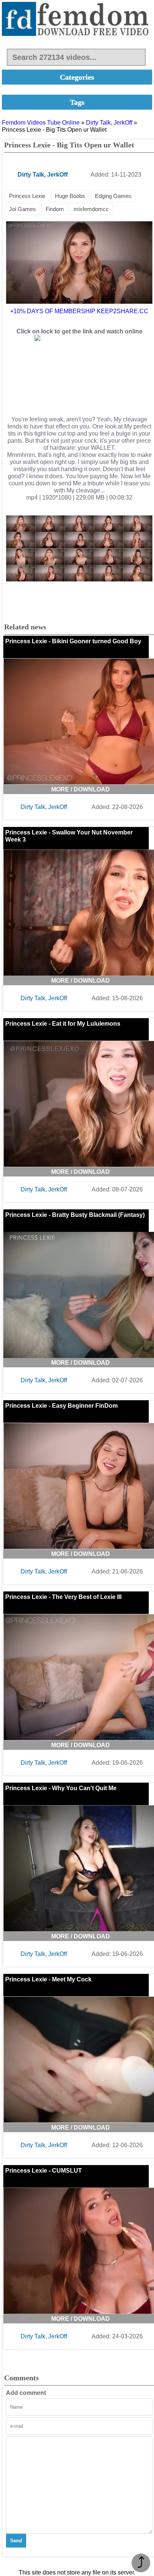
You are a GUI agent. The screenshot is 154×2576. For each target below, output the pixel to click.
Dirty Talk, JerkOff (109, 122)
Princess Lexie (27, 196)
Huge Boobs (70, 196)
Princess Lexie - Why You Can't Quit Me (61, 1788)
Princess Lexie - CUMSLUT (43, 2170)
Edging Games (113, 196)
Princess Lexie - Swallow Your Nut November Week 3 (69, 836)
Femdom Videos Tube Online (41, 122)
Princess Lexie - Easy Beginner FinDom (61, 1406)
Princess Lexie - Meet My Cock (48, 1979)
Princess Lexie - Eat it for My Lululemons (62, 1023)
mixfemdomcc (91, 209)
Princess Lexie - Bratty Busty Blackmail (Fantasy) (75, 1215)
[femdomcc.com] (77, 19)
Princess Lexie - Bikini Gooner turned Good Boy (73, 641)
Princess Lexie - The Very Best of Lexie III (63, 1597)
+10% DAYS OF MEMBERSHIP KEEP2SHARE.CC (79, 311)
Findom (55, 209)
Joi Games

→ Work instructions
Although the records contain pictures, the output must hold only their exact wording.

→ Solved problem
You are a GUI agent. The screenshot is 154×2576. For each target below, output the pixel to click.
Dirty Talk, JerkOff (109, 122)
Princess Lexie (27, 196)
Huge Boobs (70, 196)
Princess Lexie - Why You Can't Quit Me (61, 1788)
Princess Lexie - CUMSLUT (43, 2170)
Edging Games (113, 196)
Princess Lexie - Swallow Your Nut November Week 3 (69, 836)
Femdom Videos Tube Online (41, 122)
Princess Lexie - Easy Beginner FinDom (61, 1406)
Princess Lexie - Meet My Cock (48, 1979)
Princess Lexie - Eat it for My Lululemons (62, 1023)
mixfemdomcc (91, 209)
Princess Lexie - Bratty Busty Blackmail (Fantasy) (75, 1215)
[femdomcc.com] (77, 19)
Princess Lexie - Bikini Gooner turned Good Boy (73, 641)
Princess Lexie - The Very Best of Lexie III (63, 1597)
+10% DAYS OF MEMBERSHIP KEEP2SHARE.CC (79, 311)
Findom (55, 209)
Joi Games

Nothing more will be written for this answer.